I'd blogged extensively on the Ninth Circuit's Harper v. Poway decision, which held that the First Amendment didn't protect a high school student's right to wear a T-shirt saying "Be Ashamed, Our School Embraced What God Has Condemned" and "Homosexuality is Shameful" -- even when there was no showing that the T-shirt posed a reasonable risk of disruption in the Tinker v. Des Moines Indep. School Dist. sense (for instance, of fighting and the like).
Now a similar case (Zamecnik v. Indian Priairie School Dist. #204 Bd. of Ed.) is brewing in the Seventh Circuit; at this point, it just led to a district court decision, but that's now being appealed. The district court decision, handed down Dec. 21, holds:
A school district may bar a student from wearing a "Be Happy, Not Gay" T-shirt (as a reaction to a pro-gay-rights event the day before), so long as the T-shirt would undermine the school's "policy of promoting tolerance and prohibiting derogatory comments based on protected categories." As in Harper, there's no need for the school to show that the T-shirt poses a reasonable risk of disruption under Tinker.
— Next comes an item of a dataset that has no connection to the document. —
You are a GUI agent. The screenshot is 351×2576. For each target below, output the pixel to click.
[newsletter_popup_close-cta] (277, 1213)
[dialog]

At the same time, the student has a "constitutional right to display 'Be Happy, Be Straight' on her t-shirt" at school, because "[t]here is no indication that such a message is inconsistent with the school's educational mission as was the 'Not Gay' message." "Since, on the previous day students were permitted to display messages supporting being homosexual, the next day's suppression of a message supporting being heterosexual should be understood as viewpoint discrimination under the facts assumed to be true for purposes of summary judgment."
It will be interesting to see what the Seventh Circuit has to say about item 1. It's not clear to me whether item 2 is going to be before the Seventh Circuit, since I haven't seen any evidence that the school district is appealing item 2 (nor am I sure that it's appealable, given the procedural posture of the case, though I'm happy to be enlightened further on this).